D is not memory safe by default, you need to use `@safe` which is annoying because currently , a lot of the stdlib is not `@safe` (but it could be!). It's true it's much, much harder to mess up in D than in C, but compared to Rust, I think it's quite unsafe (which is why it's introducing borrowing, to catch more unsafety bugs).
> Unfortunately, that's only if you can avoid D Strings. Otherwise, you'll need to use toStringZ which makes copies of each string to ensure they have a null terminator.
There's nothing that would prevent them from using C strings. Since they want a safe language, I doubt this would be a reason they don't want to use D.
> I'm still learning new stuff after several weeks using D. The basics are indeed simple, but there's A LOT of stuff in D.
This is a bad question, because there really is no language in 2024 that you can learn everything in a day.
> D is evolving slowly but evolving.
Again, a bad question. Even C is evolving. The main complaint about D is that it isn't evolving fast enough, with too much emphasis on avoiding breaking changes. If they implement editions, it actually would work as OP wants, because code that compiles today will compile forever in the future.
C strings are just...bad, bad, bad. C++, D, Zig, Go, Rust have ALL decided to not use C strings as their primary string type. But converting is as simple as a function call. (And literals are null terminated)

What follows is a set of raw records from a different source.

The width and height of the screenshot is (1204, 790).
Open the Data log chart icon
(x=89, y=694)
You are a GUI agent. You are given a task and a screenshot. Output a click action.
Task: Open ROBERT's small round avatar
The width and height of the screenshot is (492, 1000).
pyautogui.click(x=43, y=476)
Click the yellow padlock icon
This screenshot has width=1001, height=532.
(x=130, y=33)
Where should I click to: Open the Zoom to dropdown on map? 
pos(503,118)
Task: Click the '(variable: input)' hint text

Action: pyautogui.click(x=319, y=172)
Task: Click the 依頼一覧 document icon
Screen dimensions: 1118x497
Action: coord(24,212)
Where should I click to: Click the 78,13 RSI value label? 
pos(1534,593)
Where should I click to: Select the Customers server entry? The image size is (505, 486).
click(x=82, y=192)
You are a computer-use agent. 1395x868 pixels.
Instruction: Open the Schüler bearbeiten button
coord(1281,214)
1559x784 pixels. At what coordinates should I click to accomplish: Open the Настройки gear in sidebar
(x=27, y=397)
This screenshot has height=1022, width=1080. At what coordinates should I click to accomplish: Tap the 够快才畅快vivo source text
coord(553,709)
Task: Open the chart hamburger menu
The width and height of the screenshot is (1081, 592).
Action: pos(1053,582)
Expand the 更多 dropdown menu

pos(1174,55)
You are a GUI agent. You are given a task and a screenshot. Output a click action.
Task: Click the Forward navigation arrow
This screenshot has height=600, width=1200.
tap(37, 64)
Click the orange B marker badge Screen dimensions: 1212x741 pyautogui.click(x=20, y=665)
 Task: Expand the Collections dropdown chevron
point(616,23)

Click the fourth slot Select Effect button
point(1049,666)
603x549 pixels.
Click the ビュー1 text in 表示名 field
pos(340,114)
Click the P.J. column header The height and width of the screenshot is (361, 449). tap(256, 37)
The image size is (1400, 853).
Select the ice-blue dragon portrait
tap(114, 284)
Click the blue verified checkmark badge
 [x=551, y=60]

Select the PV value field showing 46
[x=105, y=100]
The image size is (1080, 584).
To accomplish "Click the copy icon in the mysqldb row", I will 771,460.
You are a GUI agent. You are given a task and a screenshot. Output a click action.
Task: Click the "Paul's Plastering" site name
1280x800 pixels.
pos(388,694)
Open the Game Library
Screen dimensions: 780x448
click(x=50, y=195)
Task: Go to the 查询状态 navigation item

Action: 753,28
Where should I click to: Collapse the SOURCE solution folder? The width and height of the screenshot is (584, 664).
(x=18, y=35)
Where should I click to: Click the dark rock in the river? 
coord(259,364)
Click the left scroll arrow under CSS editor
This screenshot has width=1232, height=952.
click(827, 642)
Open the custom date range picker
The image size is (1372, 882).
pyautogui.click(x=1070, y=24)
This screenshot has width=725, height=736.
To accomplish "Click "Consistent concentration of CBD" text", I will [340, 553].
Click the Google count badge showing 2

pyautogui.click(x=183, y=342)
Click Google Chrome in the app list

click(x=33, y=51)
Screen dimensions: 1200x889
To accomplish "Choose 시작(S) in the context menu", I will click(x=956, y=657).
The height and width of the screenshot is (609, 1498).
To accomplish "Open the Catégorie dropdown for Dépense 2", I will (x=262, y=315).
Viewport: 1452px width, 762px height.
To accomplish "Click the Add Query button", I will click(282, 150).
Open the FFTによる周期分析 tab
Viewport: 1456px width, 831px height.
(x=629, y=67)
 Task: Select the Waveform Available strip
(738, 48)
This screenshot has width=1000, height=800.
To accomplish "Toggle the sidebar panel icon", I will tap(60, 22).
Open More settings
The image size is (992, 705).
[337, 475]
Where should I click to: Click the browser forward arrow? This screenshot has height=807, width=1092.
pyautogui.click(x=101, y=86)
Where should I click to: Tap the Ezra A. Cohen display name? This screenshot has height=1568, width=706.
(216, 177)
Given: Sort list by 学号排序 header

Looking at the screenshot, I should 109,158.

What features of D are deep?
A feature like string interpolation is modest syntax sugar. The kind of change that takes 40 seconds to understand.
> Rust
Bwhahahaha if D is not simple or simple, IDK what to call Rust.
memory safety doesn't mean just one thing, but probably it requires either a lot of rust-like features, a tracing garbage collector, or automatic reference counting.
the language being small enough that all basics can be grasped in a day
that disqualifies taking the rust-like path.
able to use all c libraries through ffi. without loss of performance or extra fu.
that disqualifies most (all?) advanced tracing gc strategies
it must not have massive pauses or stop the world GC.
that disqualifies simpler tracing gc strategies
depending on what precisely you're looking for, it's possible it might be a pipe dream. but it's also possible you'll find what you want in one of D, Nim or Swift. Swift is probably the closest to what you want on technical merit, but obviously extremely tied to Apple. D and Nim strap you with their particular flavor of tracing gc, which may or may not be suited to your needs.
If you're willing to tolerate a GC, Gambit Scheme may be the closest. You can learn the basics of Scheme in a short time (but any programming language will take time to master). The C FFI is also pretty straightforward to use, but developing complete Scheme interfaces to large C libraries can get tedious.
Gambit is also reputed as the second fastest Scheme compiler out there; only Chez Scheme produces faster code.
the language being small enough that all basics can be grasped in a day.
the language being complete that it will remain the same in 10 years.
while at the same time being memory safe.
btw I don't think golang applies given the bad ffi story in go.
--- edit btw:: yeah this implies the use of a GC. though it must not have massive pauses or stop the world GC.